[Stored entries]
-- Opening Marker --
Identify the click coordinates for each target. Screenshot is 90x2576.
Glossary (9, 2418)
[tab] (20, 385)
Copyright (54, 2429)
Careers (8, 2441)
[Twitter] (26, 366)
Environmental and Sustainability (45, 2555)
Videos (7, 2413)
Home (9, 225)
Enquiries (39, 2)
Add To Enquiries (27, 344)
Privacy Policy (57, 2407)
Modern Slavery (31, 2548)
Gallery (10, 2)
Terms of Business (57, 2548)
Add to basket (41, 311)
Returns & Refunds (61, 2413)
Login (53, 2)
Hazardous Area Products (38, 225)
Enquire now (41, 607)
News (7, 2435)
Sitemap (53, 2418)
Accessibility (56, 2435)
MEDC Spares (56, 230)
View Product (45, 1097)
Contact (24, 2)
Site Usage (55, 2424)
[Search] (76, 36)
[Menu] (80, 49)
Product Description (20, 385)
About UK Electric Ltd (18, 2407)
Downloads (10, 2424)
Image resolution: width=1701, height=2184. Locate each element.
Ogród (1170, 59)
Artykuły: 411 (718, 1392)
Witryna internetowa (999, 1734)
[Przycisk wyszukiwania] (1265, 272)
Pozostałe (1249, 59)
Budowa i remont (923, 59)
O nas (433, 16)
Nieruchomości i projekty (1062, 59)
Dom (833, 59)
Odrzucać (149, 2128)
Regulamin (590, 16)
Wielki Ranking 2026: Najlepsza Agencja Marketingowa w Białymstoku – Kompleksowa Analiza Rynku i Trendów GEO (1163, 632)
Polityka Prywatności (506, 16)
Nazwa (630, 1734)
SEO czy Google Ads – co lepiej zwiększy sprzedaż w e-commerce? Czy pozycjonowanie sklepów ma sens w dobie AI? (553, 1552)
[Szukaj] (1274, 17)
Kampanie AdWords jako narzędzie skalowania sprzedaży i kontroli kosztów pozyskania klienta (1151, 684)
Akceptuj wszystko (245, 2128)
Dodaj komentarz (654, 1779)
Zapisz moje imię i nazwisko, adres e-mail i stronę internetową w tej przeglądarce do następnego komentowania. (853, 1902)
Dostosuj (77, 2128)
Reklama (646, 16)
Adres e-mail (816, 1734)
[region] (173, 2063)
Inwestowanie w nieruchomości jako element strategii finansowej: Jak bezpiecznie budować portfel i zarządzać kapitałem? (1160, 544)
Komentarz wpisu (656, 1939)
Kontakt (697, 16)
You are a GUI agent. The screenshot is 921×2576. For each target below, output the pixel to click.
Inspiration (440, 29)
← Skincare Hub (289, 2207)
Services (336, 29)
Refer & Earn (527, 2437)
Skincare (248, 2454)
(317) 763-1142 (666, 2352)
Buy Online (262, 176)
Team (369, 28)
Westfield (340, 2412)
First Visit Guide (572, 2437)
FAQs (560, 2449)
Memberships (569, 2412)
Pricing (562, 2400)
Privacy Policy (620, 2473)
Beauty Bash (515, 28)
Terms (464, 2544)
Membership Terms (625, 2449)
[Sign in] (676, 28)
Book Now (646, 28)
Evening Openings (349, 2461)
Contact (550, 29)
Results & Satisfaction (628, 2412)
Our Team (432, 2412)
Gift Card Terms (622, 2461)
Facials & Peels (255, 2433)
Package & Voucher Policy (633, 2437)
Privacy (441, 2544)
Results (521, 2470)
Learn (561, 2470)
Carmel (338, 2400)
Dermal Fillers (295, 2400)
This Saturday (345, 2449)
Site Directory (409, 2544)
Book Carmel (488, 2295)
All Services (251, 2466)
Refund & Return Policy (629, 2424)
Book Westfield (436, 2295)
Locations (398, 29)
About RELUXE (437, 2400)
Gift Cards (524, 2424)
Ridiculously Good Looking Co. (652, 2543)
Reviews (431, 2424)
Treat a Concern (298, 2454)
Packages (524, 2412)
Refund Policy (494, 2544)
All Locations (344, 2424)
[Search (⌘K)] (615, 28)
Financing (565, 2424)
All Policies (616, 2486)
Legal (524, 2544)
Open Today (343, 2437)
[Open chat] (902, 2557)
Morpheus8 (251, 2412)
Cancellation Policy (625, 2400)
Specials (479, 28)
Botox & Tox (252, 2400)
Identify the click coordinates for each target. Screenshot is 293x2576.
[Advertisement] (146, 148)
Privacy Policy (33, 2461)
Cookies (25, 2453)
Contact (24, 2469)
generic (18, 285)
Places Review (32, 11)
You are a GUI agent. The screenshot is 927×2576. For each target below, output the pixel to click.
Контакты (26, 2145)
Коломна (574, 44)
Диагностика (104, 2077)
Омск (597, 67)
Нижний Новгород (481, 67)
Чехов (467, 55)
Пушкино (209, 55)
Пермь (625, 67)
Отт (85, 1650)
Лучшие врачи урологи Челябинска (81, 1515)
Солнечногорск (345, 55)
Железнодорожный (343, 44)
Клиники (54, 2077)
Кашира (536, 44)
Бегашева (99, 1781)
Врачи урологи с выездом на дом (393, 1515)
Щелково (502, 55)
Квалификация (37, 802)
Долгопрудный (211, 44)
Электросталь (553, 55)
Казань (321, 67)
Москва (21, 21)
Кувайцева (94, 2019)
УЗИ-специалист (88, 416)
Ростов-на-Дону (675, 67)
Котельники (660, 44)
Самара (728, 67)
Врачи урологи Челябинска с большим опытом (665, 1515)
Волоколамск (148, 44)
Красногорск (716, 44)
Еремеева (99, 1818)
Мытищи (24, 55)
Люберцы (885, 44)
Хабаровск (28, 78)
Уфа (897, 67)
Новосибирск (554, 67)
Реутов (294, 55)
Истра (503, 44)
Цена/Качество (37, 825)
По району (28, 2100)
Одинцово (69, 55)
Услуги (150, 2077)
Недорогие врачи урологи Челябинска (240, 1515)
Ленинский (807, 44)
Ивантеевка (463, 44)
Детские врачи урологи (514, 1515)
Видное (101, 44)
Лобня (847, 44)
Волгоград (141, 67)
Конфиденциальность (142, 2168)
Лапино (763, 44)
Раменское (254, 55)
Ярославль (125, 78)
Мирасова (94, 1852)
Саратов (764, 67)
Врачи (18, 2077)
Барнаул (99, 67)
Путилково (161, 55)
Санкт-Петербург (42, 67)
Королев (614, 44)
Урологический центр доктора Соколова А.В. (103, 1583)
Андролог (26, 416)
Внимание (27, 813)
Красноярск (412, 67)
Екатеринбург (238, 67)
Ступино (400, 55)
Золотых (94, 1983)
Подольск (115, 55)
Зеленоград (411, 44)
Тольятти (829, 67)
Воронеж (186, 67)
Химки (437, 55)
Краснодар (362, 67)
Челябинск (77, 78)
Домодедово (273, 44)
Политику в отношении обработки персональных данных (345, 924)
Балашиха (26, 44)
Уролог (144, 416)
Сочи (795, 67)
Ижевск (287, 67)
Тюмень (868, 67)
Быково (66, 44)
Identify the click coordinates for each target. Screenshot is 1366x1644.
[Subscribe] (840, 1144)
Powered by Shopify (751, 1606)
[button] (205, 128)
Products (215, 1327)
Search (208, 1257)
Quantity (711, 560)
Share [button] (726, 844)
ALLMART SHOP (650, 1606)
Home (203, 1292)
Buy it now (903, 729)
-- Closing Marker --
**THE TASK:** Scan the entries above for the word "target", then copy every line in which it occurs.

**OUTPUT OF THE TASK:**
Identify the click coordinates for each target. Screenshot is 90x2576.
You are a GUI agent. The screenshot is 921×2576. For each target below, output the pixel to click.
Identify the click coordinates for each target. Screenshot is 293x2576.
You are a GUI agent. The screenshot is 927×2576. For each target below, output the pixel to click.
Identify the click coordinates for each target. Screenshot is 1366x1644.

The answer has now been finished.